Sentenza Sentenza Cassazione Civile n. 19106 del 15/09/2020

Cassazione civile sez. VI, 15/09/2020, (ud. 16/06/2020, dep. 15/09/2020), n.19106

TE SUPREMA DI CASSAZIONE

SEZIONE SESTA CIVILE

SOTTOSEZIONE 3

Composta dagli Ill.mi Sigg.ri Magistrati:

Dott. AMENDOLA Adelaide – Presidente –

Dott. DE STEFANO Franco – Consigliere –

Dott. SCODITTI Enrico – Consigliere –

Dott. GRAZIOSI Chiara – Consigliere –

Dott. D’ARRIGO Cosimo – rel. Consigliere –

ha pronunciato la seguente:

ORDINANZA

sul ricorso iscritto al n. 21830-2018 R.G. proposto da:

S.G. e C.A., rappresentati e difesi

dall’avvocato Giorgio Marino, domiciliati, ai sensi dell’art. 366

c.p.c., comma 2, presso la cancelleria della Corte di Cassazione;

– ricorrenti –

contro

BANCA DI CREDITO COOPERATIVO DEI COLLI ALBANI – SOC. COOP., in

persona del Presidente pro tempore, elettivamente domiciliata in

Roma, Via della Stazione di San Pietro 45, presso lo studio

dell’avvocato Massimo Pacetti, che la rappresenta e difende;

– controricorrente –

avverso l’ordinanza del Tribunale di Velletri, depositata il

08/03/2018; letta la proposta formulata dal Consigliere relatore ai

sensi degli artt. 376 e 380-bis c.p.c.;

letti il ricorso e il controricorso;

udita la relazione della causa svolta nella camera di consiglio non

partecipata del 16 giugno 2020 dal Consigliere Dott. Cosimo

D’Arrigo.

 

Fatto

RITENUTO

S.G. e C.A. hanno proposto ricorso per cassazione avverso l’ordinanza collegiale pronunciata dal Tribunale di Velletri con la quale è stato dichiarato inammissibile il reclamo dagli stessi proposto avverso il provvedimento inaudita altera parte adottato dal giudice dell’esecuzione nell’ambito di un pignoramento immobiliare avviato contro di essi dalla Banca di Credito Cooperativo S. Barnaba di Marino s.c.ar.l. (cui è ora succeduta la Banca Credito Cooperativo Colli Albani soc. coop.).

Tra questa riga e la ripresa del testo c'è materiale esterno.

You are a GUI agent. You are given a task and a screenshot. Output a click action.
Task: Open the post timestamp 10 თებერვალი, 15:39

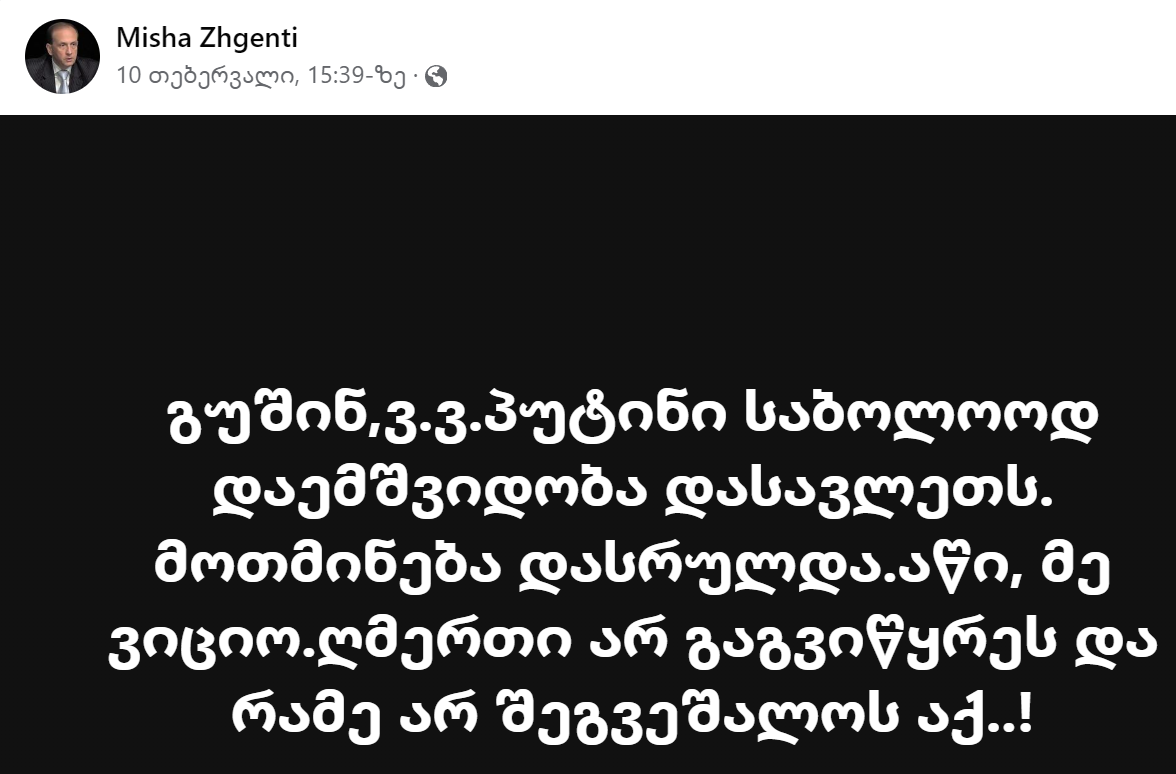point(261,76)
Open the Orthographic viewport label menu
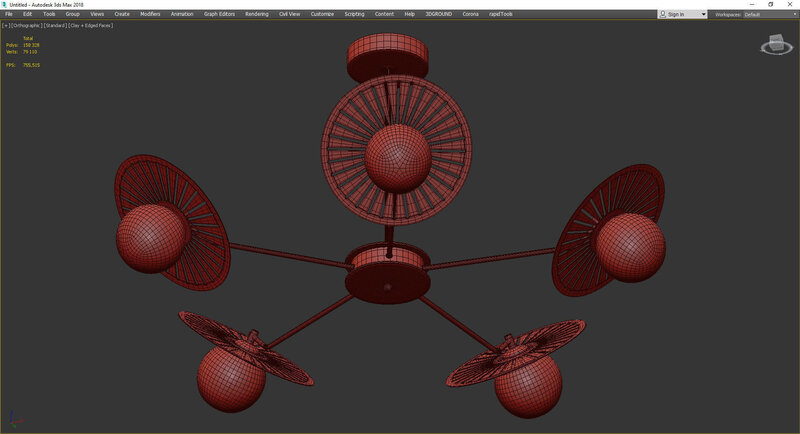 25,25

La Banca ha resistito con controricorso.

Il consigliere relatore, ritenuta la sussistenza dei presupposti di cui all’art. 380-bis c.p.c. (come modificato dal D.L. 31 agosto 2016, n. 168, art. 1-bis, comma 1, lett. e), conv. con modif. dalla L. 25 ottobre 2016, n. 197), ha formulato proposta di trattazione del ricorso in camera di consiglio non partecipata.

Successivamente è pervenuta una dichiarazione di rinuncia al ricorso.

Diritto

CONSIDERATO

In considerazione dei motivi dedotti e delle ragioni della decisione, la motivazione del presente provvedimento può essere redatta in forma semplificata, conformemente alle indicazioni contenute nelle note del Primo Presidente di questa Corte del 14 settembre 2016 e del 22 marzo 2011.

I ricorrenti hanno depositato in cancelleria, prima che avesse inizio la discussione della causa in camera di consiglio, una dichiarazione di rinuncia al ricorso. Tale rinuncia non risulta accettata dalla controparte, come invece richiesto dall’art. 390 c.p.c., comma 3. Essa pertanto non determina l’estinzione del giudizio.

Piuttosto, il ricorso deve essere dichiarato inammissibile, stante la sopravvenuta carenza di interesse dei ricorrenti, che espressamente hanno dichiarato di non essere più interessati alla definizione del giudizio.

Considerate le ragioni della decisione, si ravvisano giusti motivi per compensare integralmente le spese di lite.

Poichè il ricorso non viene respinto, ma definito in via preliminare per effetto della dichiarazione di rinuncia agli atti, non ricorrono altresì i presupposti per l’applicazione del D.P.R. 30 maggio 2002, n. 115, art. 13, comma 1-quater, inserito dalla L. 24 dicembre 2012, n. 228, art. 1, comma 17.

PQM

dichiara inammissibile il ricorso per sopravvenuto difetto di interesse. Compensa le spese processuali.

Così deciso in Roma, il 16 giugno 2020.